Ali kardes bu yazdiklarinizi kastetmis olmanizi tahmin edemiyorum. Bizim ve sizin yaptigimiz Kuran’in dogru anlasilmasina yonelik ugraslar degilmi? Kuran’i hakkiyla anlamaya Allah’in bir itirazinin olmasi mumkun olabilir mi?
Allah hakkinda sapmalara alet edilen kuran’in dogru anlasilmasi ile, Kuran’da en yogun islenen Allah’in hakkiyla taninmasi ve boylelikle Allah istismari ile insanlarin aldatilmasi onlenmis olacaktir. Allah hakkindaki her tur sapmaya karsi hassas olan insanlarin yetismesinde Kuran en etkili rolu ustlenmektedir.
Gerçekten Kuran'ın ilk muhatapları için Kuran aynı bu günkü gibi, bir bilmece-bulmaca kitabı gibi mi okunuyordu ? Kuran'ı tedricen indiren Rabbin, bu eyleminde güttüğü kasıt bu gün neden aran mıyor ? Allah'ın tedricen indirip ayet ayet ayırdığı Kuran'ı bu gün, "toplu bir halde" insanlara arz edenler ne yapmakta olduklarını hiç mi düşün müyorlar ?
Artık neredeyse insanlara Kuran meali okumalarını tavsiye etmeyi terkeceğim diyen siz değil miydiniz ?
Ali kardesim,
"Artik neredeyse insanlara Kuran tercumesini okumalarini tavsiye etmekten vazgececegim" degil, coktan vazgectim diyorum. Kimseye Kuran okumasini tavsiye etmiyorum, tersine belli bir alt yapi olusturmadan okumayin yanlis anlarsiniz diyorum. Kuran okumadan once arka plan bilgisinin gerekliliginin zorunlu olduguna inanmaktayim. Kuran hakkinda yapilmis hazirlayici calismalarla birlikte Kuran okunmasini tercih etmek tarzinda ki dusuncemi tam izah edmeyisim yuzunden yanlis anlasilmis gibi gorunuyor. Belli hazirliklari yerine getirdikten sonra Kuran okunmasi cok daha verimli olacaktir. Tabiki Kuran hakkindaki yaniltici olan bilgilerin uzerinde vakit kaybedilmesini de kastetmiyoruz.
Sorgulanacağım şey Kuran'ın kavramları, kelimeleri, buyrukları mı, yoksa akıl ve vicdan ölçütünde yapıp ettiklerim mi ?
Eger yanlislikla Kuran'in arac degilde amac oldugunu hissettiren ifadelerim olduysa yanlistir. Tabiki Kuran sadece bir rehberdir bize amacimiza ulasma teknikleri ogretir. Rehberi anlamadan ondan istifade etmemiz mumkun olmadigi icin bu hususlara yogunlasmaktayim.
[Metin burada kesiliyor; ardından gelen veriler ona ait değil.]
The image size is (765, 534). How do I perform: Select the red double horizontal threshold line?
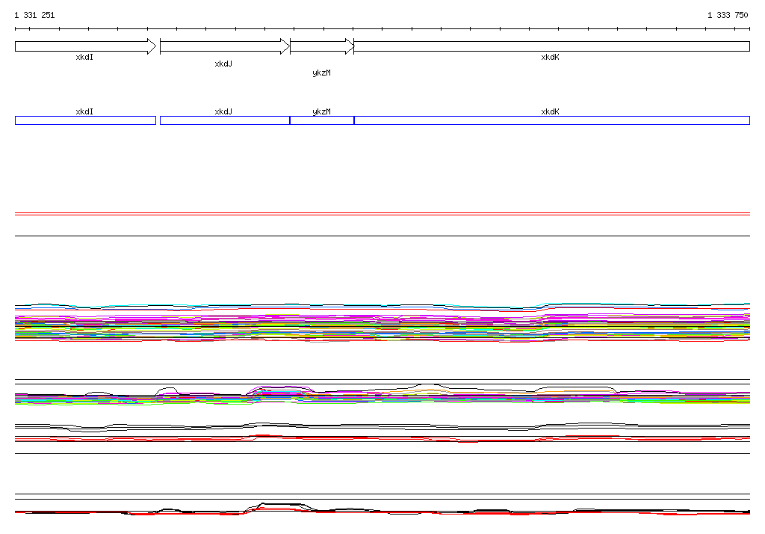[x=383, y=214]
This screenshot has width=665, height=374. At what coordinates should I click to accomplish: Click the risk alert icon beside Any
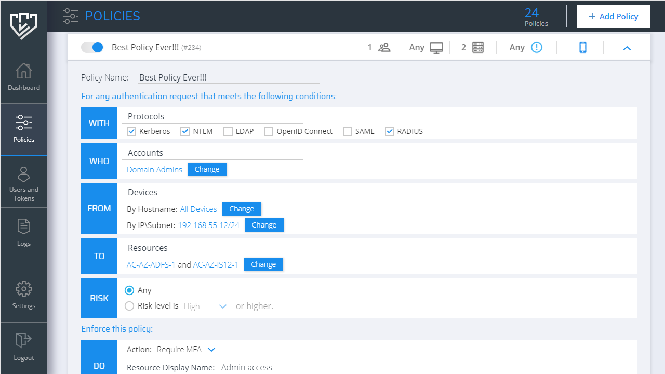537,47
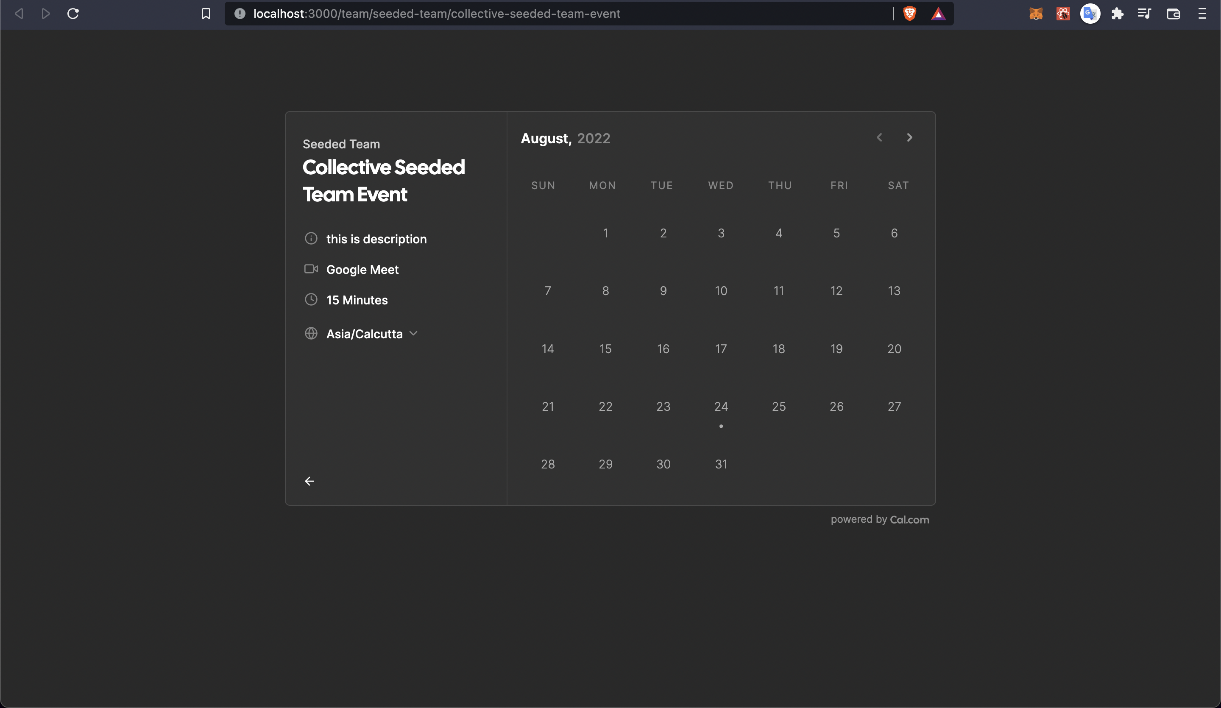The width and height of the screenshot is (1221, 708).
Task: Open the extensions puzzle piece menu
Action: pyautogui.click(x=1117, y=14)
Kendimiz başta gelen uygulayıcılar olmak üzere, insanlara sadece iyilik edenlerden olmalarını öğütlemek, örf ile emretmek yerine, Kuran kelimelerini, kavramlarını yahut din namına önceden beri taşınıp eriştirilmiş bir takım dogmaları dayatmak, bunların gerçekte söyler olduğu şeylerle de pek alakalı bulunmamak tam bir ehl-i Kitap tavrı değil midir ?
Burda cok haksiz ithamlara girisilmis. Isnad edilenler sahsima yonelik ise izahatlerinizi bekliyorum.
Kuran’i benimseyen her samimi mumin, Kuran'i anlamaya yonelik girisimlerle alay etmeyi, hakir gormeyi bir yere birakin onu en dogru sekilde anlamak icin her turlu fedakarligi yapar. Ayrica Kitap ehli-vahiy ehli hem olumlu hem olumsuz olarak kullanilmaktadir. Neticede bizler de bir kitap ehliyiz yani ummi degiliz.